§ **YOUR ASSIGNMENT**: Reproduce the entries below exactly, but only from the line containing "Accept required cookies (477, 1314)" to the line containing "Nieuwe account aanmaken (481, 822)", inclusive.

§ **TASK INPUTS**:
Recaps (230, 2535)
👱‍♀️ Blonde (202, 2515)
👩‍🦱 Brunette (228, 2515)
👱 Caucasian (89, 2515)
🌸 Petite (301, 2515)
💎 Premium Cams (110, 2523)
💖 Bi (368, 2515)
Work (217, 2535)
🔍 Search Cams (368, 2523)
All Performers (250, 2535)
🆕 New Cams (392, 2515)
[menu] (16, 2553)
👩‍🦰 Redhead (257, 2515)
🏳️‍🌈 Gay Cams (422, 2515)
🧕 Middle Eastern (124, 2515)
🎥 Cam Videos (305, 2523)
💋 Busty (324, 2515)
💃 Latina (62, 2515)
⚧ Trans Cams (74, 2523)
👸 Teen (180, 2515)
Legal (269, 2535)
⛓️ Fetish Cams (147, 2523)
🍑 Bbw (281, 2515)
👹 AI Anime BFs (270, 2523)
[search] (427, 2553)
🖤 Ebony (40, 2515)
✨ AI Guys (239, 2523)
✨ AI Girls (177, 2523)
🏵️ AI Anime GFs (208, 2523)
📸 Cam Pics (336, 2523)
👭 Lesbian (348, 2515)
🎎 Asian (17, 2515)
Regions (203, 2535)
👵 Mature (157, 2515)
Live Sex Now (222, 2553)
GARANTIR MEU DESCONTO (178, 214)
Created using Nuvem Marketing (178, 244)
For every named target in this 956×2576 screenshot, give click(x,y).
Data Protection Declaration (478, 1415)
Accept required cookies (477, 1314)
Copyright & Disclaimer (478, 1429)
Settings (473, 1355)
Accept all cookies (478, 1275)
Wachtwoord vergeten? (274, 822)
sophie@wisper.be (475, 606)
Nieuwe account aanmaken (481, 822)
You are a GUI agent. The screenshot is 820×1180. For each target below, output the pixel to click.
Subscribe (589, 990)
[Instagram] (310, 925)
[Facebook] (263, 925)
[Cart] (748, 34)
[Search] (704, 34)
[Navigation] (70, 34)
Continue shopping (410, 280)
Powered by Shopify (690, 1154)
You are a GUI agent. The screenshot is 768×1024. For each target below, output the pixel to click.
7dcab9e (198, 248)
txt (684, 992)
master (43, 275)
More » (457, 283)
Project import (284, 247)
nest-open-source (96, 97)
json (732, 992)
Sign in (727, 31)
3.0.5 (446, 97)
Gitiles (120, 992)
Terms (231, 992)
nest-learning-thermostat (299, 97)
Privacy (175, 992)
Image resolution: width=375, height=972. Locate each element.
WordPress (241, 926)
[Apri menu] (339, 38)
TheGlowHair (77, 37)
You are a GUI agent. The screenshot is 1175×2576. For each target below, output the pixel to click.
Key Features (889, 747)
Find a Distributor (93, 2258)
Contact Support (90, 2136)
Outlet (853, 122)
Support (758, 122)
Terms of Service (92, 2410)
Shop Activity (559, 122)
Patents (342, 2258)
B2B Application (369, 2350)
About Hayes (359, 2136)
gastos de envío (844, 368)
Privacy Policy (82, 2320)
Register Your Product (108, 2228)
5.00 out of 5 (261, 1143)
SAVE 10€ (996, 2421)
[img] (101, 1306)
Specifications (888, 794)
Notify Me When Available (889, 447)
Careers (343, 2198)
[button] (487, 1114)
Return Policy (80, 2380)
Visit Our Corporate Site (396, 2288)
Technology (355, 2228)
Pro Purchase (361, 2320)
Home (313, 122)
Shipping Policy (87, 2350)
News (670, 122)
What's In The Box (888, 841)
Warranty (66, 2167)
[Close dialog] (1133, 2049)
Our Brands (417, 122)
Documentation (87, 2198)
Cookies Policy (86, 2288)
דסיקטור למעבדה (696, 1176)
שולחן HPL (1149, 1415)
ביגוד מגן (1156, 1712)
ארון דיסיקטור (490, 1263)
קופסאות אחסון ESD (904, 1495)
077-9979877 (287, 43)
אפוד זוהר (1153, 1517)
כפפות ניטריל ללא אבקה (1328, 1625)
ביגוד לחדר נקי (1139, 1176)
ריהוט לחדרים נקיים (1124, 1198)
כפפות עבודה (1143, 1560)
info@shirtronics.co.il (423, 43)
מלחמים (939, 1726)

§ **ANSWER TO THE PROBLEM**:
Accept required cookies (477, 1314)
Copyright & Disclaimer (478, 1429)
Settings (473, 1355)
Accept all cookies (478, 1275)
Wachtwoord vergeten? (274, 822)
sophie@wisper.be (475, 606)
Nieuwe account aanmaken (481, 822)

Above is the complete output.